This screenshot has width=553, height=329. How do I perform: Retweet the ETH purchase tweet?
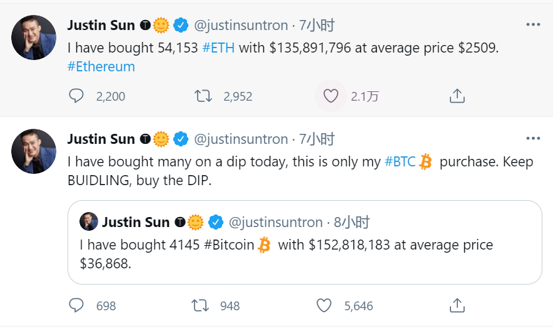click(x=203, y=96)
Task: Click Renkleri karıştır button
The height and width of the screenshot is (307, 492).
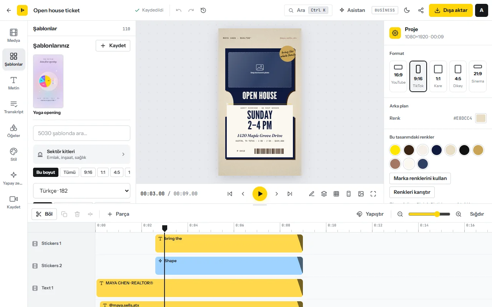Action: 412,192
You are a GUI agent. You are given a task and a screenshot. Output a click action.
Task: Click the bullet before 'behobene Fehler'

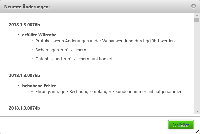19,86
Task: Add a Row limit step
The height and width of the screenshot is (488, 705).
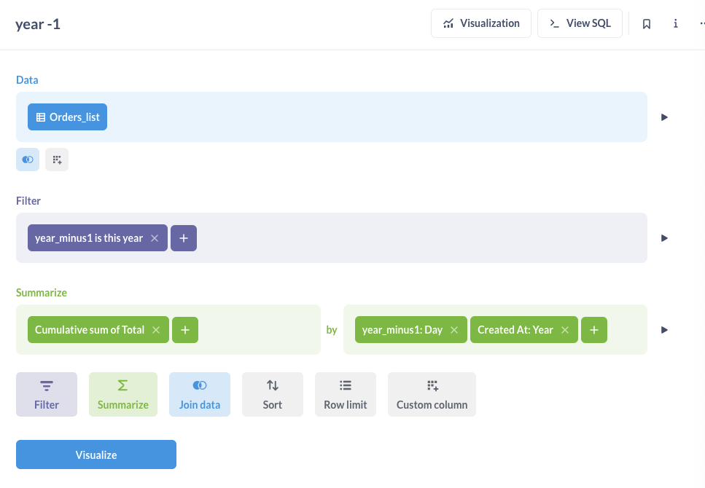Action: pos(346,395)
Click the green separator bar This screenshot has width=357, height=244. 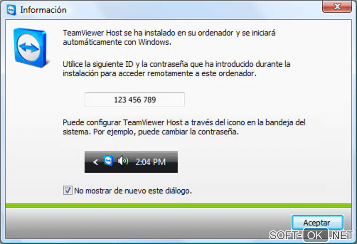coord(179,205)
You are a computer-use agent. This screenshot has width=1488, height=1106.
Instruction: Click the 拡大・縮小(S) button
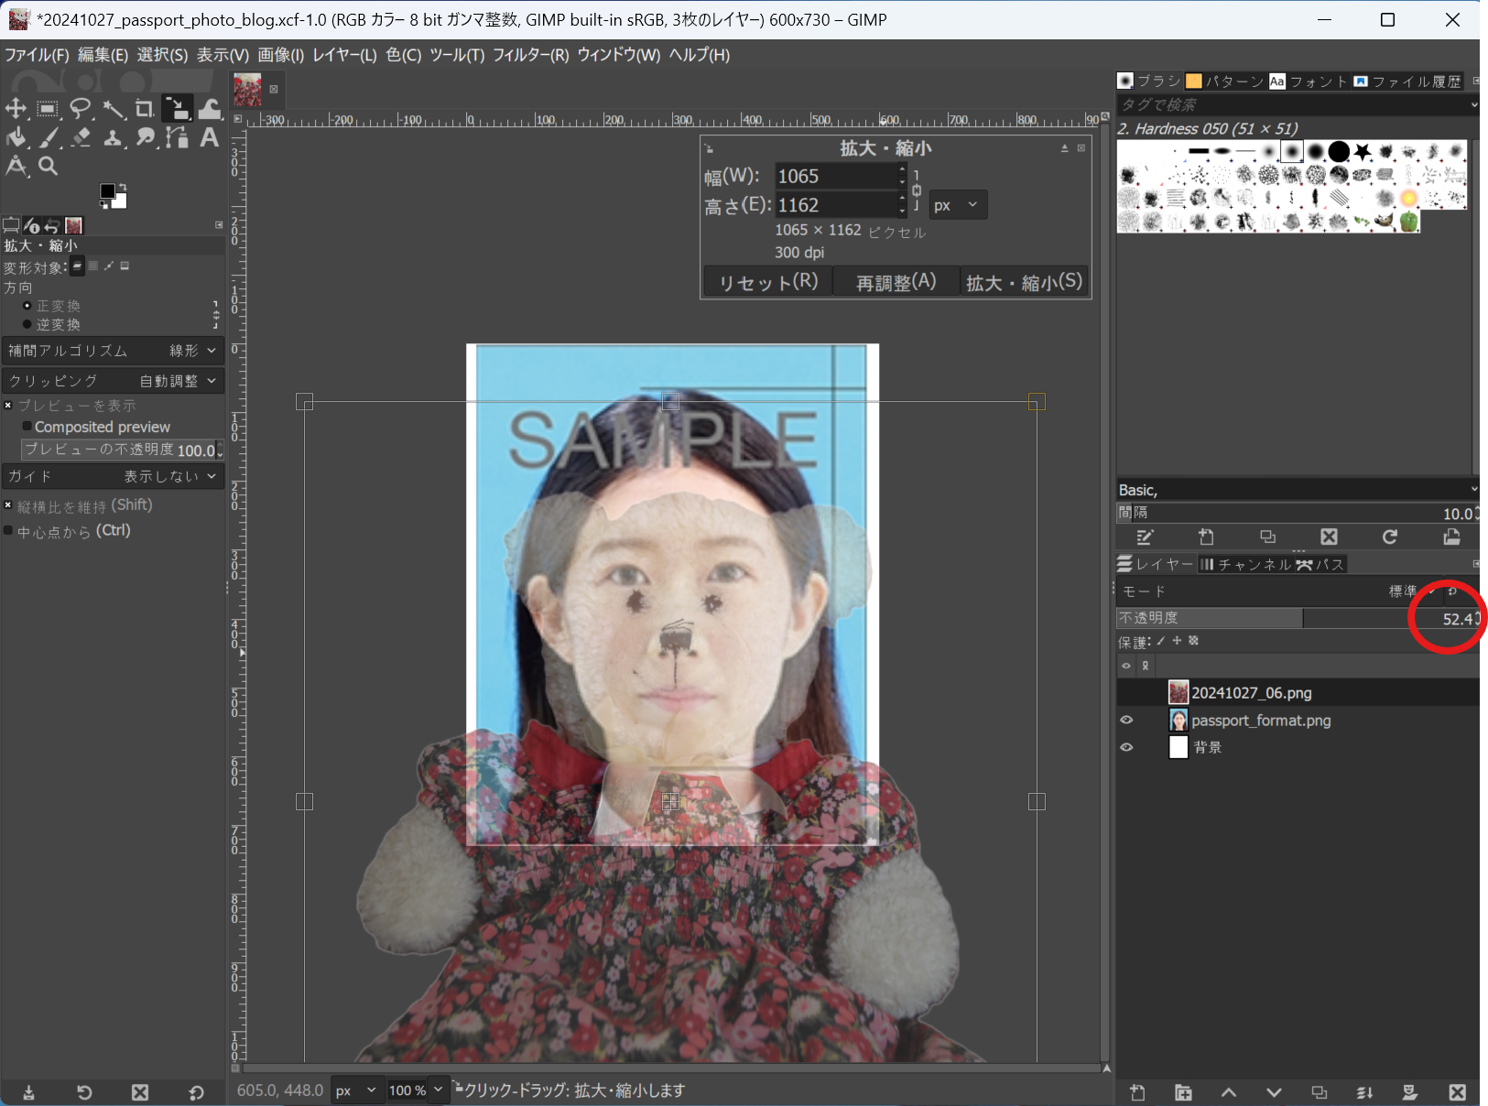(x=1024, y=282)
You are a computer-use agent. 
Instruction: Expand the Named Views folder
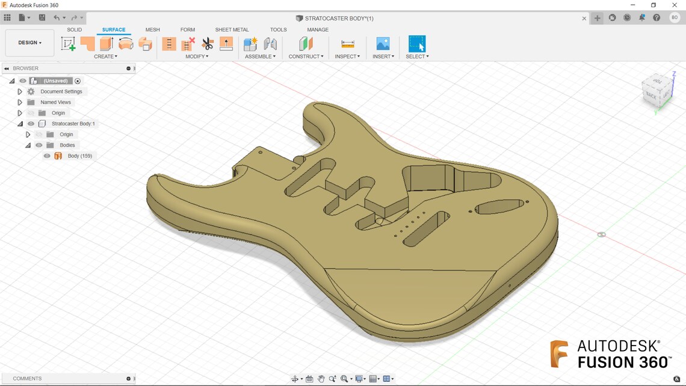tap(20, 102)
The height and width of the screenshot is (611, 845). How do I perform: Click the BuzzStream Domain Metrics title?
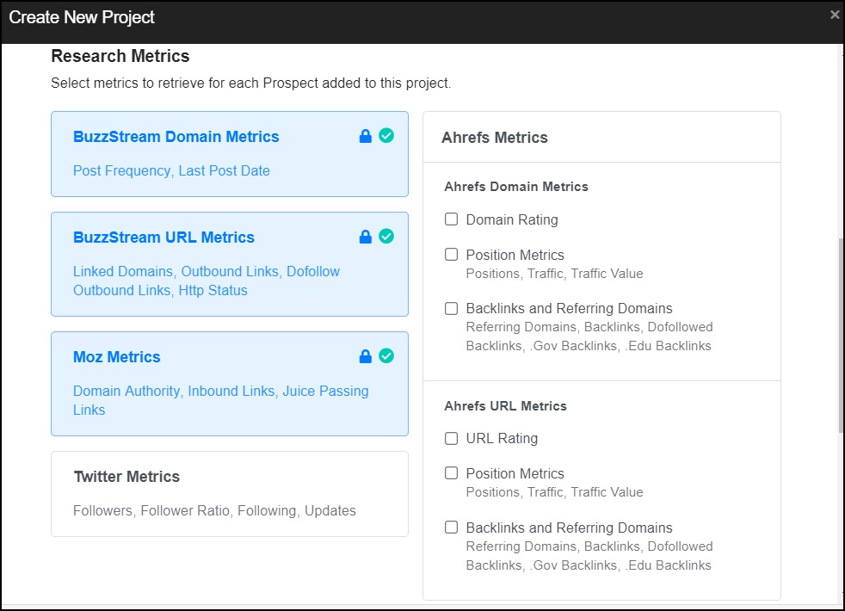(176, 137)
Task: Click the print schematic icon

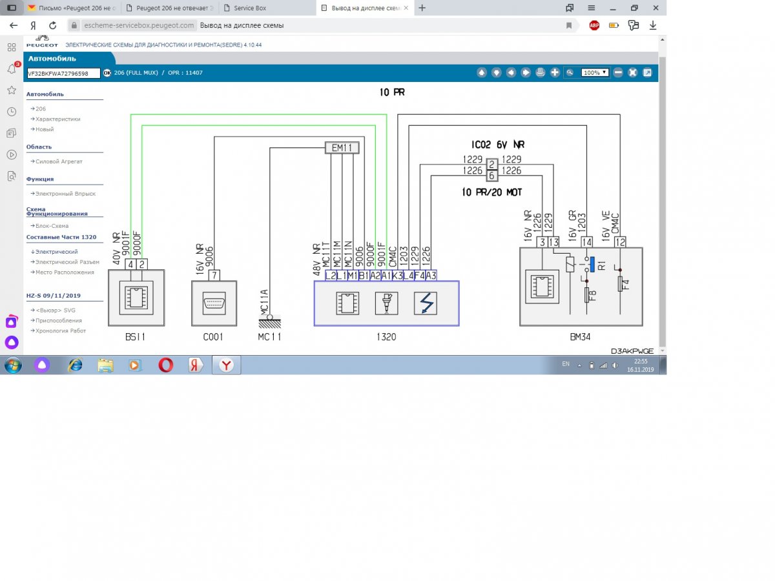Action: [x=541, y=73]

····················

■ Directions for this task ■
Convert the stretch of the data from the line containing "The height and width of the screenshot is (611, 845)." through the end of the data into a Markdown table with the columns Row and Line, leaving out blank lines and the pictures.

■ The solution ■
| Row | Line |
|---|---|
| 1 | The height and width of the screenshot is (611, 845). How do I perform: Click the BuzzStream Domain Metrics title? |
| 2 | (176, 137) |
| 3 | Task: Click the print schematic icon |
| 4 | Action: [x=541, y=73] |